Begin at the line holding "Open the File menu" and set down exactly each line through the last one below, omitting pictures. Include nothing else.

MATERIAL FOR THIS EXERCISE below:

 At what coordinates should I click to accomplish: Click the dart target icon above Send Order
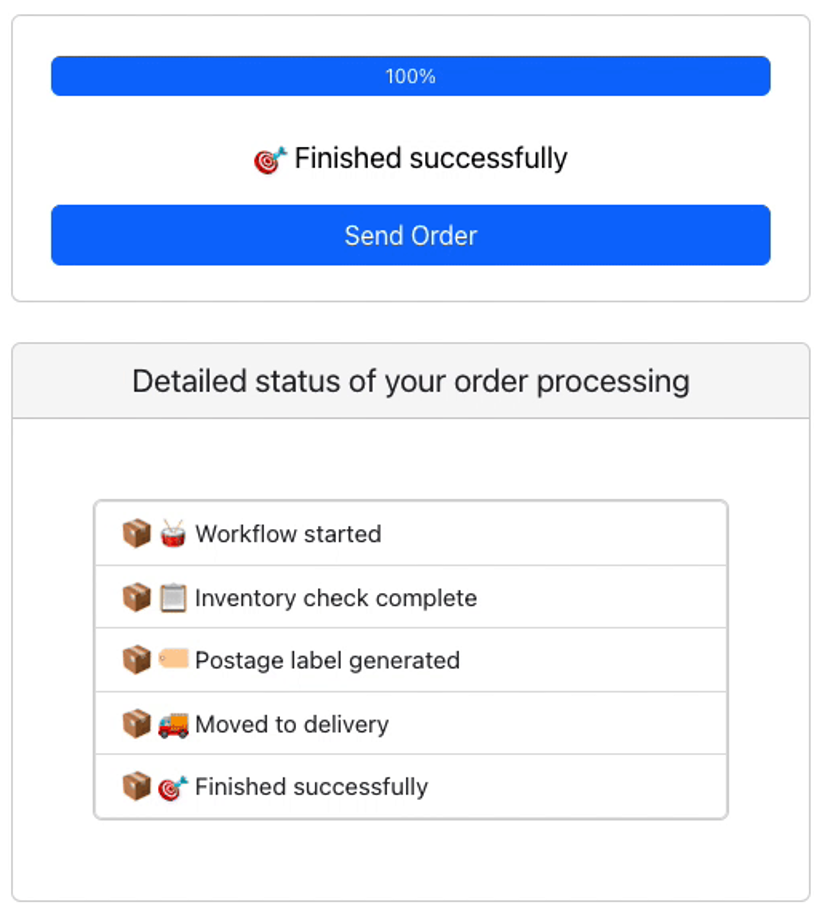[x=270, y=159]
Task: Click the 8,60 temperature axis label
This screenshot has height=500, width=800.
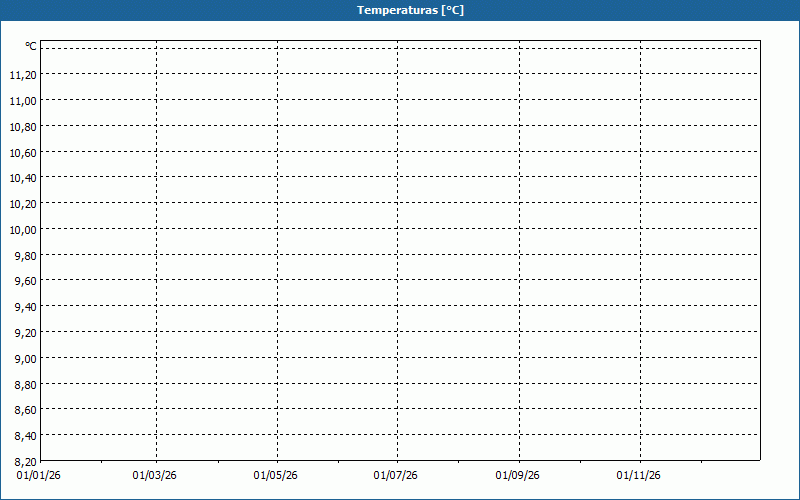Action: click(25, 410)
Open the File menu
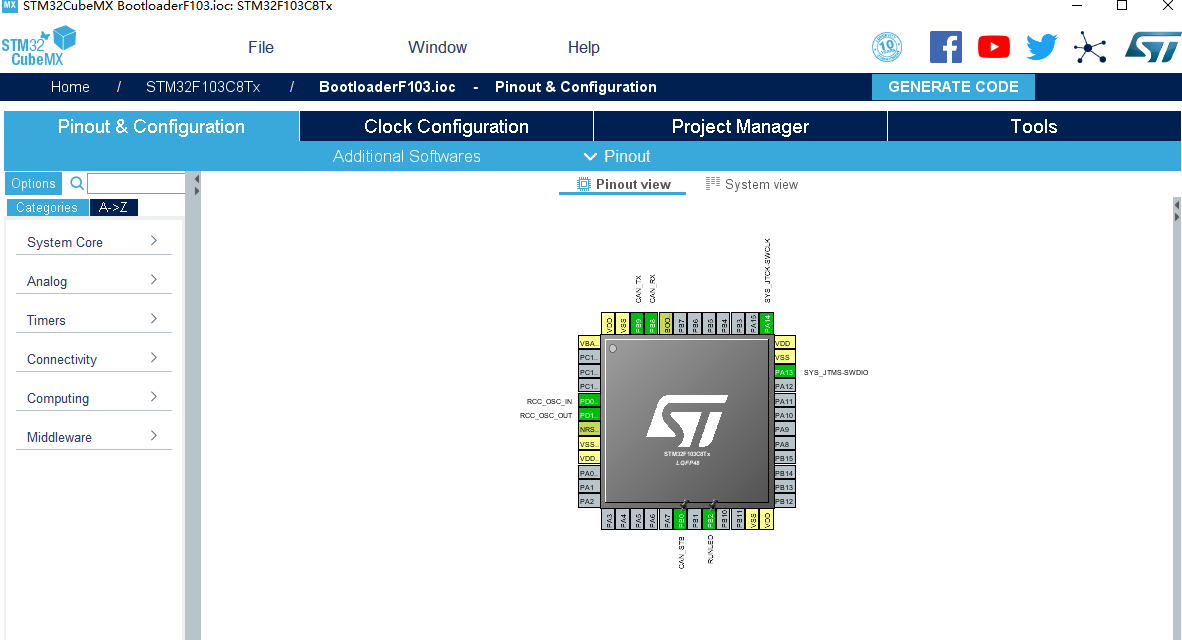Image resolution: width=1182 pixels, height=640 pixels. tap(260, 46)
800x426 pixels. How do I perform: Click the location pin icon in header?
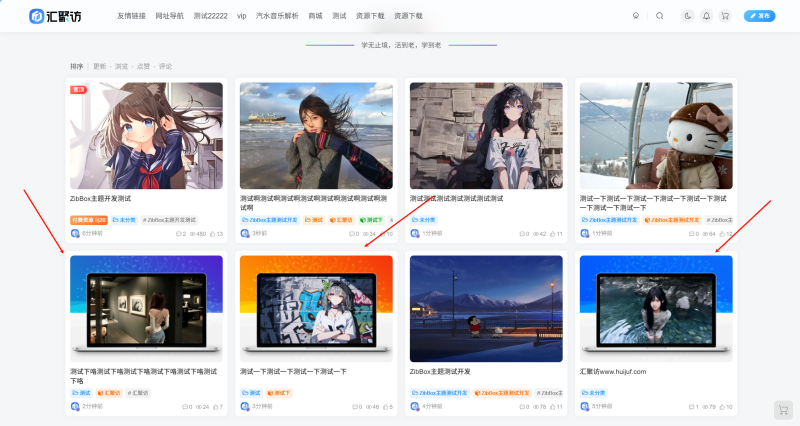coord(635,16)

End of MATERIAL FOR THIS EXERCISE.

WRITTEN SOLUTION:
Open the File menu
Image resolution: width=1182 pixels, height=640 pixels. tap(260, 46)
800x426 pixels. How do I perform: Click the location pin icon in header?
coord(635,16)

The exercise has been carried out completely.